3. A vector comprising the nucleic acid of any one of claims 1 or 2.

4. An isolated polypeptide having at least 80% amino acid sequence identity to an amino acid sequence selected from the group consisting of the amino acid sequence shown in (SEQ ID NO: 2 (plexin B-2)), (SEQ LO NO: 4 (plexin B- 3)), (SEQ ID NO: 6 (plexin D-l)) and (SEQ ID NO: 8 (plexin A-4)).

5. An isolated polypeptide having at least 80% amino acid sequence identity to: (a) the polypeptide shown in (SEQ ID NO: 2 (plexin B-2)), (SEQ ID

NO: 4 (plexin B-3)), (SEQ ID NO: 6 (plexin D-l)) and (SEQ ID NO: 8 (plexin A-4)), lacking its associated signal peptide;

(b) an extracellular domain of the polypeptide shown in (SEQ ID NO: 2 (plexin B-2)), (SEQ ID NO: 4 (plexin B-3)), (SEQ ID NO: 6 (plexin D- 1)) and (SEQ ID NO: 8 (plexin A-4)), with its associated signal peptide; or

(c) an extracellular domain of the polypeptide shown in (SEQ ID NO: 2 (plexin B-2)), (SEQ ID NO: 4 (plexin B-3)), (SEQ ID NO: 6 (plexin D- 1)) and (SEQ ID NO: 8 (plexin A-4)), lacking its associated signal peptide.

6. A chimeric molecule comprising a polypeptide according to claim 4 or 5 fused to a heterologous amino acid sequence.

7. The chimeric molecule of claim 6, wherein the heterologous amino acid sequence is a Fc region of an immunoglobulin.

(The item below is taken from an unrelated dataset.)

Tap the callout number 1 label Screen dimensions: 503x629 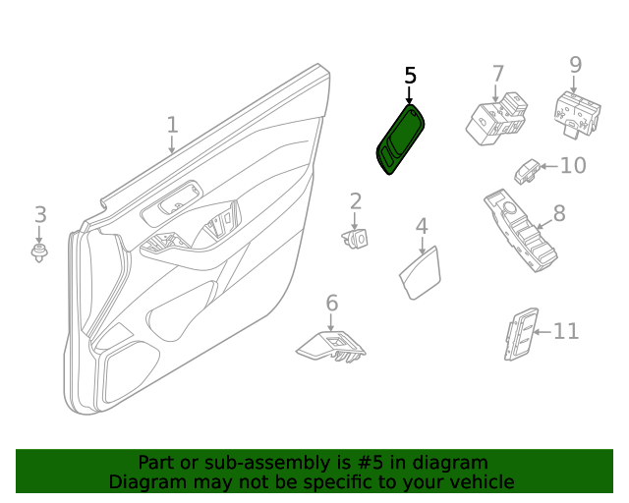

8. An antibody that specifically binds to a polypeptide according to claim 4 or

5.

9. The antibody according to claim 8, wherein the antibody is a monoclonal, a humanized antibody or a single-chain antibody.

10. A method of suppressing or altering aberrant cell growth involving a signaling pathway between a plexin and a neuropilin in a mammal comprising the step of administering an effective amount of an agent to said mammal capable of interfering with the association between the plexin and neuropilin

11. A method of treating, suppressing or altering a disorder involving aberrant immune regulation involving a signaling pathway between a plexin and a neuropilin in a mammal comprising the step of administering an effective amount of an agent to said mammal capable of interfering with the association between the plexin and neuropilin.

12. The method according to claim 10 or 11 wherein said agent is a chimeric molecule according to claim 6 or 7.

13. The method according to claim 10 or 11, wherein said agent is an antibody according to claim 8 or 9.

14. A method of diagnosing or screening for tumors in a subject characterized by the expression profiles of the polypeptides according to claim 4 or 5 wherein the expression profile of the polypeptides is different in a non- tumor sample as compared to the expression profile of the polypeptides in a tumor sample.